▸ **What to work on**:
Count the lines below that hold the word "Given" and say how many, with no other text.

Stored data
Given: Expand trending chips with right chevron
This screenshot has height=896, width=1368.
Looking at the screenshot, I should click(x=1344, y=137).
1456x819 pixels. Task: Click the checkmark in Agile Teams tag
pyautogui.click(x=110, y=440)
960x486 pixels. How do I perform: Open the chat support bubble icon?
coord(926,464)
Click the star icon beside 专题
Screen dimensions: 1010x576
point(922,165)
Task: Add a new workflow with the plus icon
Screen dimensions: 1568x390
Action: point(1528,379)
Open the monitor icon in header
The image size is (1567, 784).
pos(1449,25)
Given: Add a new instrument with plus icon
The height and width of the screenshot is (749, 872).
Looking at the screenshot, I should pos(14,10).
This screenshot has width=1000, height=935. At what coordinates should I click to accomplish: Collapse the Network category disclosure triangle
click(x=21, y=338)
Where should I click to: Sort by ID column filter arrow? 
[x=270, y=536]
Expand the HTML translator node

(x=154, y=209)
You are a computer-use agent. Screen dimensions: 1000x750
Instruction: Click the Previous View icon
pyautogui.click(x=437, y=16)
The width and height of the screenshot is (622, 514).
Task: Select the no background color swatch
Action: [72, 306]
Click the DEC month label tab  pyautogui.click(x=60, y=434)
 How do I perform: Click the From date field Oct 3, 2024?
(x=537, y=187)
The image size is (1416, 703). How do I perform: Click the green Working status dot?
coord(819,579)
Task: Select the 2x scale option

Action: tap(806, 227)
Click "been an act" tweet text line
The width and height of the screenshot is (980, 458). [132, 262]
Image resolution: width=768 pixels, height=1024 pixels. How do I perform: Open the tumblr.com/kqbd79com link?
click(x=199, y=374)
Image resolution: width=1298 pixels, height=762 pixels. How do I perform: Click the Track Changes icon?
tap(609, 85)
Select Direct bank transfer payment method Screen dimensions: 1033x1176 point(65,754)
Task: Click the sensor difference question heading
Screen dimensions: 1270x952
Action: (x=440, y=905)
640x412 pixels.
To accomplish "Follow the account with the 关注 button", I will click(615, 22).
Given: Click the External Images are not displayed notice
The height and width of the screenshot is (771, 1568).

▸ **Written solution**:
3